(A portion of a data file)
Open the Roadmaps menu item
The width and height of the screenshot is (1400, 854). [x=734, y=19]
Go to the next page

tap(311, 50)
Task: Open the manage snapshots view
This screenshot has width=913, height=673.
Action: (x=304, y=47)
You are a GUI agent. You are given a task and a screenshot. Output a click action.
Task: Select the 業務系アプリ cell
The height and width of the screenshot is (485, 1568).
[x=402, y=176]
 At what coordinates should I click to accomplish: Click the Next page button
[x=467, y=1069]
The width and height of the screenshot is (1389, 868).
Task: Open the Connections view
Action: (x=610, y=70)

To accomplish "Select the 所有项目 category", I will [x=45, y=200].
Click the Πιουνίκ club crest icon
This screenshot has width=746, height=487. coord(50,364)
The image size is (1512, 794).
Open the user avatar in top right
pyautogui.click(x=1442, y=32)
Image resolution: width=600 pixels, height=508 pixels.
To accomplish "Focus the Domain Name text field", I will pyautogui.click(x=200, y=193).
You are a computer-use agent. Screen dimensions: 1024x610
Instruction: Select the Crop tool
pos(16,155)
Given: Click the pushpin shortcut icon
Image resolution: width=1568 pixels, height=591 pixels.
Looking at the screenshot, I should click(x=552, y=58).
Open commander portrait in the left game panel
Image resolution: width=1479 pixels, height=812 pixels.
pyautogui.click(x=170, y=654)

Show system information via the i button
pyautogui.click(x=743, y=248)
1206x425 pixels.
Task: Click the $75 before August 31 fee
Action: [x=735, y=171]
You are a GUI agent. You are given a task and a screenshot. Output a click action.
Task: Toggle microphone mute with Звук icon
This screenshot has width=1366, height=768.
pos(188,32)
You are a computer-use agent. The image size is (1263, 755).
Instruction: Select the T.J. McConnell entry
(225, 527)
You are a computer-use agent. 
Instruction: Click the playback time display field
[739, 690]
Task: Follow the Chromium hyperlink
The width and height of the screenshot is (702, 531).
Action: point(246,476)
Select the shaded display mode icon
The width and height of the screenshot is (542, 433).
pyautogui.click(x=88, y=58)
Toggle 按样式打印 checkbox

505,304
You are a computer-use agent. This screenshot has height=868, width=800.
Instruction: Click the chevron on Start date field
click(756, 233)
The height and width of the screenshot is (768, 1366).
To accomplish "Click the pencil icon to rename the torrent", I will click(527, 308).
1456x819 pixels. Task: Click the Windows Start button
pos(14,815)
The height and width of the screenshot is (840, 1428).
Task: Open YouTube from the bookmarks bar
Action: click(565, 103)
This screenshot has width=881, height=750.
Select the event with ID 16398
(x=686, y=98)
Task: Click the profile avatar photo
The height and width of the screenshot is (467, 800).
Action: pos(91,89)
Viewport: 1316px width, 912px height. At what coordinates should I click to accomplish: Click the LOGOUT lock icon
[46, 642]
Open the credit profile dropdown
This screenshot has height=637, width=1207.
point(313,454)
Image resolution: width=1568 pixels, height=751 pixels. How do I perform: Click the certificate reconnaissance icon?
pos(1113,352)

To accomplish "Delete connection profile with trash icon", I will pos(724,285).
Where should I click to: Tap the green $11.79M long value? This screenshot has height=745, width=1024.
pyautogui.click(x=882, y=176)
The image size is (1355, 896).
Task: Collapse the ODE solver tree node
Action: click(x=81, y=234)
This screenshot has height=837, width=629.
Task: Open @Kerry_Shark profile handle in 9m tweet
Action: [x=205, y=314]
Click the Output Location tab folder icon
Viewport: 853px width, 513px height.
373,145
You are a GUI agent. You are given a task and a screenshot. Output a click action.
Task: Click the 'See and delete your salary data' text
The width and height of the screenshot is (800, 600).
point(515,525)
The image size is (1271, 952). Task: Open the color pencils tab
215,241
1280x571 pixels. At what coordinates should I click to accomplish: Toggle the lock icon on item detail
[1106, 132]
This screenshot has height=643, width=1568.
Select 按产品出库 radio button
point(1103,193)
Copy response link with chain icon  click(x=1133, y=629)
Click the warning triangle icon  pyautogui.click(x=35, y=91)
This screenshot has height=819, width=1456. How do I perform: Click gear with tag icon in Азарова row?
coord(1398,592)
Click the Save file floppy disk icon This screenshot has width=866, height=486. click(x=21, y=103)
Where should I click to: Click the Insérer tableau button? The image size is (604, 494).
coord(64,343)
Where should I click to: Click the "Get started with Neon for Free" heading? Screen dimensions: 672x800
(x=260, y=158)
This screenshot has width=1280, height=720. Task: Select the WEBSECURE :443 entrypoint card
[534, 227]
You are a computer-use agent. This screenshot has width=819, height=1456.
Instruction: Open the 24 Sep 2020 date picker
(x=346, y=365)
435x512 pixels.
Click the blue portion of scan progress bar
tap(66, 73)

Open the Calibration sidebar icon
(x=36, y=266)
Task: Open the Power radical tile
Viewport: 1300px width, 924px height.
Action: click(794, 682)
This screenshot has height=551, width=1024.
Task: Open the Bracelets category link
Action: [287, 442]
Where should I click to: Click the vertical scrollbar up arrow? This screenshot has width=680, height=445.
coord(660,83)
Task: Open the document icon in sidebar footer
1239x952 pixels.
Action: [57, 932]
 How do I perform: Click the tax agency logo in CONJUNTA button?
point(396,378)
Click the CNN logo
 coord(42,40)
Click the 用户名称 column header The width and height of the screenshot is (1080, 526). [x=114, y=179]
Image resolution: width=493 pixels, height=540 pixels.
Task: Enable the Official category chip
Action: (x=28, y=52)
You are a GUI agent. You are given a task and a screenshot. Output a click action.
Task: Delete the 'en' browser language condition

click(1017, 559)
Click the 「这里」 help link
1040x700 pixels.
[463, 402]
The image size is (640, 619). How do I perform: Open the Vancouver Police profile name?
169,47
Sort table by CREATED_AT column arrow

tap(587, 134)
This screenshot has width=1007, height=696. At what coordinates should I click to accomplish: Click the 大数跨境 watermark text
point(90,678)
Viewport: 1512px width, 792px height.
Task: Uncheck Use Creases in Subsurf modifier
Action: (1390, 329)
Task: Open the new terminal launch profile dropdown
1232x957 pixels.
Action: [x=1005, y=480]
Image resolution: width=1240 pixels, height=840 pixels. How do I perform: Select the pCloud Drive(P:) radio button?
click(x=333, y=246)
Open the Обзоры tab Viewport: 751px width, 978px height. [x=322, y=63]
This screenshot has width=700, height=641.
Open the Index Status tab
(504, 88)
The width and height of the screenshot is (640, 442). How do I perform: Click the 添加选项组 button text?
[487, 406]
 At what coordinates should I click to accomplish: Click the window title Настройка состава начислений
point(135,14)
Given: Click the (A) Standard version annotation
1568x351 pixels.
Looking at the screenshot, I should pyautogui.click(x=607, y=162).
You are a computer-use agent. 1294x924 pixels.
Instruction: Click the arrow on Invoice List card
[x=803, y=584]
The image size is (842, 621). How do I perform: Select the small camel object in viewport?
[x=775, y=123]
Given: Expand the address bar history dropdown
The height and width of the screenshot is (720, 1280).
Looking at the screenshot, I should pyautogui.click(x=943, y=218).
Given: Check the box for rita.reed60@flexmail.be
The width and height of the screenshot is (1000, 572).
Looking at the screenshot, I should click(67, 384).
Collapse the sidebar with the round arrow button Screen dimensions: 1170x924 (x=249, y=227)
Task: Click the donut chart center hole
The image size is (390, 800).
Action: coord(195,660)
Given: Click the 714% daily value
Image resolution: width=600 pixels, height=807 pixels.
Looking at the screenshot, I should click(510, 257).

The exercise -
Rewrite all of the records above, changing every "GUI agent" to "desktop assistant" and keeping everything else the same.

Solution for this task -
Open the Roadmaps menu item
The width and height of the screenshot is (1400, 854). [x=734, y=19]
Go to the next page

tap(311, 50)
Task: Open the manage snapshots view
This screenshot has width=913, height=673.
Action: (x=304, y=47)
You are a desktop assistant. You are given a task and a screenshot. Output a click action.
Task: Select the 業務系アプリ cell
The height and width of the screenshot is (485, 1568).
[x=402, y=176]
 At what coordinates should I click to accomplish: Click the Next page button
[x=467, y=1069]
The width and height of the screenshot is (1389, 868).
Task: Open the Connections view
Action: (x=610, y=70)

To accomplish "Select the 所有项目 category", I will [x=45, y=200].
Click the Πιουνίκ club crest icon
This screenshot has width=746, height=487. coord(50,364)
The image size is (1512, 794).
Open the user avatar in top right
pyautogui.click(x=1442, y=32)
Image resolution: width=600 pixels, height=508 pixels.
To accomplish "Focus the Domain Name text field", I will pyautogui.click(x=200, y=193).
You are a computer-use agent. Screen dimensions: 1024x610
Instruction: Select the Crop tool
pos(16,155)
Given: Click the pushpin shortcut icon
Image resolution: width=1568 pixels, height=591 pixels.
Looking at the screenshot, I should click(x=552, y=58).
Open commander portrait in the left game panel
Image resolution: width=1479 pixels, height=812 pixels.
pyautogui.click(x=170, y=654)

Show system information via the i button
pyautogui.click(x=743, y=248)
1206x425 pixels.
Task: Click the $75 before August 31 fee
Action: [x=735, y=171]
You are a desktop assistant. You are given a task and a screenshot. Output a click action.
Task: Toggle microphone mute with Звук icon
This screenshot has width=1366, height=768.
pos(188,32)
You are a computer-use agent. The image size is (1263, 755).
Instruction: Select the T.J. McConnell entry
(225, 527)
You are a computer-use agent. 
Instruction: Click the playback time display field
[739, 690]
Task: Follow the Chromium hyperlink
The width and height of the screenshot is (702, 531).
Action: point(246,476)
Select the shaded display mode icon
The width and height of the screenshot is (542, 433).
pyautogui.click(x=88, y=58)
Toggle 按样式打印 checkbox

505,304
You are a computer-use agent. This screenshot has height=868, width=800.
Instruction: Click the chevron on Start date field
click(756, 233)
The height and width of the screenshot is (768, 1366).
To accomplish "Click the pencil icon to rename the torrent", I will click(527, 308).
1456x819 pixels. Task: Click the Windows Start button
pos(14,815)
The height and width of the screenshot is (840, 1428).
Task: Open YouTube from the bookmarks bar
Action: click(565, 103)
This screenshot has width=881, height=750.
Select the event with ID 16398
(x=686, y=98)
Task: Click the profile avatar photo
The height and width of the screenshot is (467, 800).
Action: pos(91,89)
Viewport: 1316px width, 912px height. At what coordinates should I click to accomplish: Click the LOGOUT lock icon
[46, 642]
Open the credit profile dropdown
This screenshot has height=637, width=1207.
point(313,454)
Image resolution: width=1568 pixels, height=751 pixels. How do I perform: Click the certificate reconnaissance icon?
pos(1113,352)

To accomplish "Delete connection profile with trash icon", I will pos(724,285).
Where should I click to: Tap the green $11.79M long value? This screenshot has height=745, width=1024.
pyautogui.click(x=882, y=176)
The image size is (1355, 896).
Task: Collapse the ODE solver tree node
Action: click(x=81, y=234)
This screenshot has height=837, width=629.
Task: Open @Kerry_Shark profile handle in 9m tweet
Action: [x=205, y=314]
Click the Output Location tab folder icon
Viewport: 853px width, 513px height.
373,145
You are a desktop assistant. You are given a task and a screenshot. Output a click action.
Task: Click the 'See and delete your salary data' text
The width and height of the screenshot is (800, 600).
point(515,525)
The image size is (1271, 952). Task: Open the color pencils tab
215,241
1280x571 pixels. At what coordinates should I click to accomplish: Toggle the lock icon on item detail
[1106, 132]
This screenshot has height=643, width=1568.
Select 按产品出库 radio button
point(1103,193)
Copy response link with chain icon  click(x=1133, y=629)
Click the warning triangle icon  pyautogui.click(x=35, y=91)
This screenshot has height=819, width=1456. How do I perform: Click gear with tag icon in Азарова row?
coord(1398,592)
Click the Save file floppy disk icon This screenshot has width=866, height=486. click(x=21, y=103)
Where should I click to: Click the Insérer tableau button? The image size is (604, 494).
coord(64,343)
Where should I click to: Click the "Get started with Neon for Free" heading? Screen dimensions: 672x800
(x=260, y=158)
This screenshot has width=1280, height=720. Task: Select the WEBSECURE :443 entrypoint card
[534, 227]
You are a computer-use agent. This screenshot has width=819, height=1456.
Instruction: Open the 24 Sep 2020 date picker
(x=346, y=365)
435x512 pixels.
Click the blue portion of scan progress bar
tap(66, 73)

Open the Calibration sidebar icon
(x=36, y=266)
Task: Open the Power radical tile
Viewport: 1300px width, 924px height.
Action: click(794, 682)
This screenshot has height=551, width=1024.
Task: Open the Bracelets category link
Action: [287, 442]
Where should I click to: Click the vertical scrollbar up arrow? This screenshot has width=680, height=445.
coord(660,83)
Task: Open the document icon in sidebar footer
1239x952 pixels.
Action: [57, 932]
 How do I perform: Click the tax agency logo in CONJUNTA button?
point(396,378)
Click the CNN logo
 coord(42,40)
Click the 用户名称 column header The width and height of the screenshot is (1080, 526). [x=114, y=179]
Image resolution: width=493 pixels, height=540 pixels.
Task: Enable the Official category chip
Action: (x=28, y=52)
You are a desktop assistant. You are given a task and a screenshot. Output a click action.
Task: Delete the 'en' browser language condition

click(1017, 559)
Click the 「这里」 help link
1040x700 pixels.
[463, 402]
The image size is (640, 619). How do I perform: Open the Vancouver Police profile name?
169,47
Sort table by CREATED_AT column arrow

tap(587, 134)
This screenshot has width=1007, height=696. At what coordinates should I click to accomplish: Click the 大数跨境 watermark text
point(90,678)
Viewport: 1512px width, 792px height.
Task: Uncheck Use Creases in Subsurf modifier
Action: (1390, 329)
Task: Open the new terminal launch profile dropdown
1232x957 pixels.
Action: [x=1005, y=480]
Image resolution: width=1240 pixels, height=840 pixels. How do I perform: Select the pCloud Drive(P:) radio button?
click(x=333, y=246)
Open the Обзоры tab Viewport: 751px width, 978px height. [x=322, y=63]
This screenshot has width=700, height=641.
Open the Index Status tab
(504, 88)
The width and height of the screenshot is (640, 442). How do I perform: Click the 添加选项组 button text?
[487, 406]
 At what coordinates should I click to accomplish: Click the window title Настройка состава начислений
point(135,14)
Given: Click the (A) Standard version annotation
1568x351 pixels.
Looking at the screenshot, I should pyautogui.click(x=607, y=162).
You are a computer-use agent. 1294x924 pixels.
Instruction: Click the arrow on Invoice List card
[x=803, y=584]
The image size is (842, 621). How do I perform: Select the small camel object in viewport?
[x=775, y=123]
Given: Expand the address bar history dropdown
The height and width of the screenshot is (720, 1280).
Looking at the screenshot, I should pyautogui.click(x=943, y=218).
Given: Check the box for rita.reed60@flexmail.be
The width and height of the screenshot is (1000, 572).
Looking at the screenshot, I should click(67, 384).
Collapse the sidebar with the round arrow button Screen dimensions: 1170x924 (x=249, y=227)
Task: Click the donut chart center hole
The image size is (390, 800).
Action: coord(195,660)
Given: Click the 714% daily value
Image resolution: width=600 pixels, height=807 pixels.
Looking at the screenshot, I should click(510, 257).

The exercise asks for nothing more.